Europe was studded with these Baroque theatres, where candles illuminated the stage, and smoke and fireworks were used for special effects, and to blind the audience as the backdrops were quickly hoisted and changed during the performance. Being made of wood, almost all these Baroque theatres have burned down excpet for this one, and another at Stockholm, Sweden. If you saw the movie the "Illusionist," it was this theatre that was used for the film.




Having some time on our hands before our castle tour, we walked about the courtyards, and climbed the steps of the Castle Tower, which offered a bird's eye view of the town below. The Tower was the original castle, to defend the river bend and the town, and later the rest of the castle complex was built up.

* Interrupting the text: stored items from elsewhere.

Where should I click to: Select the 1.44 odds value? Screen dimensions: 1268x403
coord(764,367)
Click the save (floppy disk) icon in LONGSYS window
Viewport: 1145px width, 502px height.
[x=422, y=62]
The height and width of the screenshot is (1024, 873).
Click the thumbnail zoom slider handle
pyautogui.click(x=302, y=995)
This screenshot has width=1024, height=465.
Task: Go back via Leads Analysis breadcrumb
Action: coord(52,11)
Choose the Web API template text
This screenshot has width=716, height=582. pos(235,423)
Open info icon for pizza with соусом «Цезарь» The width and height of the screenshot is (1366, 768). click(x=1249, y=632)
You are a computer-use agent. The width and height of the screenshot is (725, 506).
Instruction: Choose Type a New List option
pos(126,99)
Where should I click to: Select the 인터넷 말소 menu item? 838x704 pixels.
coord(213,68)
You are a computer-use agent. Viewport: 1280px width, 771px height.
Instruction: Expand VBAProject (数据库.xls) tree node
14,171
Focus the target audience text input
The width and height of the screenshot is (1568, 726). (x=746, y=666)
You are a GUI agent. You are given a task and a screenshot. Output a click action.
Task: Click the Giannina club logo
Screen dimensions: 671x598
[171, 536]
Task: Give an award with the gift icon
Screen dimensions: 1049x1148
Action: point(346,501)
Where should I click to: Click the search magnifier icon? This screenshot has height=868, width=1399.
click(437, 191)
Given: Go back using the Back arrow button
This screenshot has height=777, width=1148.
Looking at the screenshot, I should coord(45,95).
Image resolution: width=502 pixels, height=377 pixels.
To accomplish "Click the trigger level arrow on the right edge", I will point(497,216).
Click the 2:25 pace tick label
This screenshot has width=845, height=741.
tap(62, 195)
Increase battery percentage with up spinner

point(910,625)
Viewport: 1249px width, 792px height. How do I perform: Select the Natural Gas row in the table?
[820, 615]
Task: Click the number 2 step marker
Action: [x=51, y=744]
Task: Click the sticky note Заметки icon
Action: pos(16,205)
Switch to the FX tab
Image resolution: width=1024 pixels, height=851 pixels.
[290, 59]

The only way to visit the rooms inside the castle is with a tour, and unfortunately, no photos are allowed. Our guide was a pleasant young girl, but she did seem almost mechanical in her recitation of the tour. One felt as if she was an animated audioguide waiting for us to press the "play" button when needed. Never the less, she did give us a lovely tour of several rooms of the castle.





With our tummies growling for some food, we walked into a small Czeck pub. The local hometown beer is Eggenberg, and we ordered 0,5 L (just over a pint) of their amber and dark varieties. The nose of both were full and rich, with the flavours deeper than most beers, and long delicious after tastes. Hera said these were the best beers she had ever tasted.




Hera had the smoked pork neck, while I had the roasted pork. Both were delicious, and was served along with their traditional Czeck dumplings, as well as a wonderful lightly sour saurkraut, and a sweeter red cabbage side dish.







We strolled around the small picturesque town for a few hours, walking into a few shops here and there, visiting the town's Church of St. Vitus, and then returned to the pub for one last beer.
We were surpirsed that our return bus was so spectacular. With plush leather seats, it had a stewardess who handed out headsets for the movie with small TV screens above us, and served drinks. But still no washroom on board. Watching Sandra Bullock voiced over in Czech, with English sub-titles did make the return trip much more pleasant. The time flew by, and the spires of Prague were soon in sight.

A quick Metro ride, and we were back home. Tired, and ready for bed.